* _TASK STATEMENT_: Lines from the line with "Task: Click Spotlight" to the line with "Task: Click the Share toolbar icon" in the entries below, and only those, must be output exactly, with both ends included.
────────────────
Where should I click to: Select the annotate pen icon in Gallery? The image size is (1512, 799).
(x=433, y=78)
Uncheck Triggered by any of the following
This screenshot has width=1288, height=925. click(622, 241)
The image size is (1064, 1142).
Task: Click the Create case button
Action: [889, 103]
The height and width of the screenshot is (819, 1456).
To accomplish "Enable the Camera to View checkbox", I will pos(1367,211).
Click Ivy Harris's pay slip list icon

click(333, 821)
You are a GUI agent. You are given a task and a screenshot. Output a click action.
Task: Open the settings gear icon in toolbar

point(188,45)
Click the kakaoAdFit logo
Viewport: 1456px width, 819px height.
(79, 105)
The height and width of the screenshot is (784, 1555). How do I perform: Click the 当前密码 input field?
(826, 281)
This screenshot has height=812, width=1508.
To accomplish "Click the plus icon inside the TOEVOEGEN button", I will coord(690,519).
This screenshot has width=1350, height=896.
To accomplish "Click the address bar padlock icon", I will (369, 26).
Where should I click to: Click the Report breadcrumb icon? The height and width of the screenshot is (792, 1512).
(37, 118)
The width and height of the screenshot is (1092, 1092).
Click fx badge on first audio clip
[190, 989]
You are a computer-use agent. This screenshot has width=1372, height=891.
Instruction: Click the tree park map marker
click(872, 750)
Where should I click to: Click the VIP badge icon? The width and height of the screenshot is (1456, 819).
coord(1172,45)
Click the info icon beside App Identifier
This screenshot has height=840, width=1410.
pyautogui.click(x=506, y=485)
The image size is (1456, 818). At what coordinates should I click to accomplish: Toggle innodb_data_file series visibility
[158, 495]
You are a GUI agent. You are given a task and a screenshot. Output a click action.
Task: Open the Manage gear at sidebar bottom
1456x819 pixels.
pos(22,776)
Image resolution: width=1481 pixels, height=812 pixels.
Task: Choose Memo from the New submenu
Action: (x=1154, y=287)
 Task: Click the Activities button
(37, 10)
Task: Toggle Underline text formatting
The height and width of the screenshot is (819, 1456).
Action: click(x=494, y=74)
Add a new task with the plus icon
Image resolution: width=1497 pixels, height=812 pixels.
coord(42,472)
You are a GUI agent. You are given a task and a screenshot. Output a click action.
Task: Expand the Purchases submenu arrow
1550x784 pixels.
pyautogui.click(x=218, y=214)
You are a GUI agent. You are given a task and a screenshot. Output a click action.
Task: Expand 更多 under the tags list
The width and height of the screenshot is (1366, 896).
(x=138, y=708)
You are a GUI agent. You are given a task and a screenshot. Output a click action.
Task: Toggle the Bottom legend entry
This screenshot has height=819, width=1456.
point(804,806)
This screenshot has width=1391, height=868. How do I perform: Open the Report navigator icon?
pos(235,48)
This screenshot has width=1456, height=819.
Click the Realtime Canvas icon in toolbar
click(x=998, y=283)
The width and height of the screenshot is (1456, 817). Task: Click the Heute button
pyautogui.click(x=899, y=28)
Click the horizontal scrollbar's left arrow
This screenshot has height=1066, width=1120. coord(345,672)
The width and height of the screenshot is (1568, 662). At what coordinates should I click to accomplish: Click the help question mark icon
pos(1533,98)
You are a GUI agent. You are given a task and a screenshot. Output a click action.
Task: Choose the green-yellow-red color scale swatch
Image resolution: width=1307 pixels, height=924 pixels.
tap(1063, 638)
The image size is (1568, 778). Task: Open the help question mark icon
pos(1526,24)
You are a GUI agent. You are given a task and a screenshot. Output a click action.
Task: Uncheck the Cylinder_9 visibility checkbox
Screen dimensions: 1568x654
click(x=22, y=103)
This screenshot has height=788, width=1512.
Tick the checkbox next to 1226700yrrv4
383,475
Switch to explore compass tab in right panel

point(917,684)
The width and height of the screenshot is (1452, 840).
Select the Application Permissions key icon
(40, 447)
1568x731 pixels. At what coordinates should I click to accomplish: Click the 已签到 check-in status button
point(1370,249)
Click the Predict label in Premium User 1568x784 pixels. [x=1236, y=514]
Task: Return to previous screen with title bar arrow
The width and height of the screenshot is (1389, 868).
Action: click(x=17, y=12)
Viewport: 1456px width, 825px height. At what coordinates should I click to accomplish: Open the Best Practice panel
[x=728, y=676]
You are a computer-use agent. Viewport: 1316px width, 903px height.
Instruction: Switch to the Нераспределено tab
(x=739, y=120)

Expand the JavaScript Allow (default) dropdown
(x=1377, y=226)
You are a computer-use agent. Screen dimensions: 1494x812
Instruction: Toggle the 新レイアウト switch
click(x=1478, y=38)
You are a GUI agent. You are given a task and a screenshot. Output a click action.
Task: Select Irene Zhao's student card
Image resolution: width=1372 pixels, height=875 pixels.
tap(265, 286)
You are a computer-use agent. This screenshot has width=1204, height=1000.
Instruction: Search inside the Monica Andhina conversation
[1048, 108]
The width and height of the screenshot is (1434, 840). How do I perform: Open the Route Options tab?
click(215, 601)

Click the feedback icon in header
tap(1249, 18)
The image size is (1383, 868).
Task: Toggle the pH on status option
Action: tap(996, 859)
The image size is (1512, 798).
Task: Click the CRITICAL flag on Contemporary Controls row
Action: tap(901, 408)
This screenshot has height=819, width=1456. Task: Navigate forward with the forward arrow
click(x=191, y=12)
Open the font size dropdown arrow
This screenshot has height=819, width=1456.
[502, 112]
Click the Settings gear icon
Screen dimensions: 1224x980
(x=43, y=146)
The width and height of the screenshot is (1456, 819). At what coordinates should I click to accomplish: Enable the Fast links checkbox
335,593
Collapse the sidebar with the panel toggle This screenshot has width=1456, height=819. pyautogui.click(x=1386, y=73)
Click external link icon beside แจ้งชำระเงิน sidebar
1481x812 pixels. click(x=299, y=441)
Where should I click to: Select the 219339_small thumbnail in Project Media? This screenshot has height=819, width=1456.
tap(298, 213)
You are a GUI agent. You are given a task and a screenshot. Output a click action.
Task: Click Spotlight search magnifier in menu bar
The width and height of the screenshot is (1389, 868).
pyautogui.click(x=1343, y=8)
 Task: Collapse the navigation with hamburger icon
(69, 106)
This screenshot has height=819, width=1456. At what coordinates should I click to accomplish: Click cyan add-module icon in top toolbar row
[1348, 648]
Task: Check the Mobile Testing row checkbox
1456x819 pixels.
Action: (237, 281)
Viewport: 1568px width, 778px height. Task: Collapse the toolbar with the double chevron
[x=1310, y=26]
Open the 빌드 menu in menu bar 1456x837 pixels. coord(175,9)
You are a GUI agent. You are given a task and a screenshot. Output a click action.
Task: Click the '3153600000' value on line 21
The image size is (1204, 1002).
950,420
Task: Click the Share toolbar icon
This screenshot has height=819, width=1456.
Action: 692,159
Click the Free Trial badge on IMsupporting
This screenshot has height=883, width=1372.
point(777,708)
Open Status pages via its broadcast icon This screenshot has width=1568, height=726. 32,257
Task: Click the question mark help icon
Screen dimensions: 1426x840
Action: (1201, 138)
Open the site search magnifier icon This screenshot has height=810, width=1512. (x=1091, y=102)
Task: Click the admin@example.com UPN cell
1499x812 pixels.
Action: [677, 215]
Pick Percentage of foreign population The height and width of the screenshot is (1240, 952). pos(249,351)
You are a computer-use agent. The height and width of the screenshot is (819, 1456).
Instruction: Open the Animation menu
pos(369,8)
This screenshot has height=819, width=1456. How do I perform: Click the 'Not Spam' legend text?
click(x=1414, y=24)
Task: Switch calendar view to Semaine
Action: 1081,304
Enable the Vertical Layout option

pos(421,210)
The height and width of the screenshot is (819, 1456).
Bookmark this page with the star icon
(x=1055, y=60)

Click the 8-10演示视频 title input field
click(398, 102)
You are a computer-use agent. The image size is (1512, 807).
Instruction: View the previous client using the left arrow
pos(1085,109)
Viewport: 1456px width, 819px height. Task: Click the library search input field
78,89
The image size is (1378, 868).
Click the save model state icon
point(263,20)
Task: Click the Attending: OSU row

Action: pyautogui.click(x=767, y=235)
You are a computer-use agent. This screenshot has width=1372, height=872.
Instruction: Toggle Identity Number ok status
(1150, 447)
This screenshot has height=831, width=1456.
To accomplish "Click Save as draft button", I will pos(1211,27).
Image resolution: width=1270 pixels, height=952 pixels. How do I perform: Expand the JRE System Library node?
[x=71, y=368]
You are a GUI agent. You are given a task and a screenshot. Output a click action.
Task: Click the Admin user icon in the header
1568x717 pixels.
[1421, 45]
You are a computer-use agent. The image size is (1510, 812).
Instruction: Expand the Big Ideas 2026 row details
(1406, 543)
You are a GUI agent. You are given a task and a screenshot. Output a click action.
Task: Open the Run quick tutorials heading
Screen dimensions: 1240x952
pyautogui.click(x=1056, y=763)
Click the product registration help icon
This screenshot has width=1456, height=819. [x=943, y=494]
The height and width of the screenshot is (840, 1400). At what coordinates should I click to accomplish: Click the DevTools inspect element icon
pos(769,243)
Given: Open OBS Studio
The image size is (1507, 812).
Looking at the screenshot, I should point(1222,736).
────────────────
* _ANSWER FOR THE TASK_:
Task: Click Spotlight search magnifier in menu bar
The width and height of the screenshot is (1389, 868).
pyautogui.click(x=1343, y=8)
 Task: Collapse the navigation with hamburger icon
(69, 106)
This screenshot has height=819, width=1456. At what coordinates should I click to accomplish: Click cyan add-module icon in top toolbar row
[1348, 648]
Task: Check the Mobile Testing row checkbox
1456x819 pixels.
Action: (237, 281)
Viewport: 1568px width, 778px height. Task: Collapse the toolbar with the double chevron
[x=1310, y=26]
Open the 빌드 menu in menu bar 1456x837 pixels. coord(175,9)
You are a GUI agent. You are given a task and a screenshot. Output a click action.
Task: Click the '3153600000' value on line 21
The image size is (1204, 1002).
950,420
Task: Click the Share toolbar icon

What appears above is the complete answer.